Google Slides and PowerPoint with Live Data

For presentation-based data stories, Google Slides and PowerPoint remain the most common tools. The key is to avoid pasting static screenshots of charts. Instead, embed live charts that can be updated. In Google Slides, you can link a chart from Google Sheets: insert it via Insert > Chart > From Sheets, and the chart updates automatically when the source data changes. In PowerPoint, you can embed Excel charts that maintain their connection to the source workbook.

Google Slides presentation with embedded live charts

When building a data story in slides, follow the "one idea per slide" principle. Each slide should make a single point, supported by one chart or a small number of key metrics. Use the slide title as the takeaway sentence (e.g., "Customer churn increased 15% after the pricing change") rather than a generic label (e.g., "Churn Analysis"). This ensures that even if the audience only reads the titles, they understand the story.


Canva and Piktochart for Infographic-Style Stories

Infographics combine data visualizations with icons, illustrations, and text in a visually appealing layout. Canva and Piktochart provide drag-and-drop infographic builders with templates for data stories. Canva's chart tool lets you create bar charts, line charts, pie charts, and donut charts directly in the editor, and you can customize colors, fonts, and layouts to match your brand. Piktochart offers more data-focused templates, including report templates that combine charts with explanatory text in a magazine-style layout.

These tools are best suited for standalone data stories that are shared as images or PDFs, rather than live presentations. They work well for social media posts, blog graphics, internal newsletters, and one-page executive summaries where visual impact matters more than interactivity.
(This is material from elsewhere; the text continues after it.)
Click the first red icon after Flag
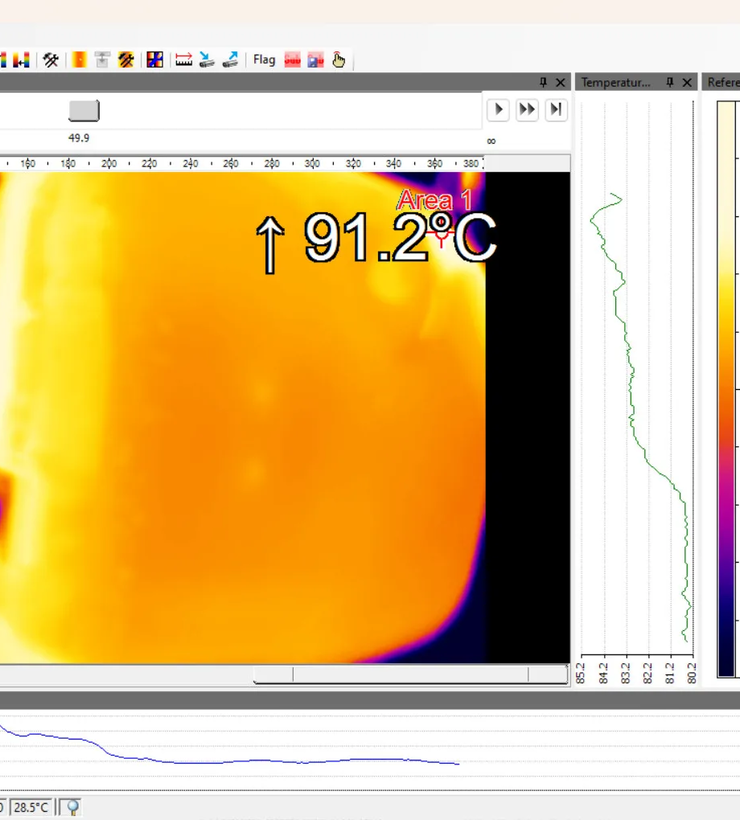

Principles for Effective Data Stories

Regardless of the tool you use, follow these principles. First, know your audience: executives need bottom-line numbers and action items, analysts want methodology details, and general audiences need context and clear language. Second, use the right chart type: bar charts for comparisons, line charts for trends, maps for geographic data, and scatter plots for relationships. Third, declutter your charts: remove unnecessary gridlines, legends, and labels that do not add information. Fourth, use color purposefully: one accent color to highlight the data point that matters, with muted colors for everything else.

Data storytelling principles comparison: cluttered vs clean chart

Finally, test your story with someone outside your team. If they can explain the main takeaway after viewing your story, it works. If they ask "so what?" or "what am I looking at?" you need to refine the narrative or simplify the visuals. Data storytelling is about clarity, not complexity.


Testing and Refining Your Data Story

Before presenting your data story, test it with a representative audience member. Ask them to explain the main takeaway after viewing the story. If they cannot, the narrative needs to be clearer or the visuals need to be simpler. Also ask them what questions they still have after viewing the story. Unanswered questions indicate gaps in your analysis that you should address with additional data or explanations.

Iterate on your story based on feedback. Remove any chart that does not directly support the main point. Simplify any visualization that requires more than 10 seconds to understand. Tighten the narrative by removing redundant explanations. The best data stories are concise: they make their point quickly and convincingly, then stop. Remember that your audience's time is limited, and your goal is to communicate insights, not to demonstrate the complexity of your analysis.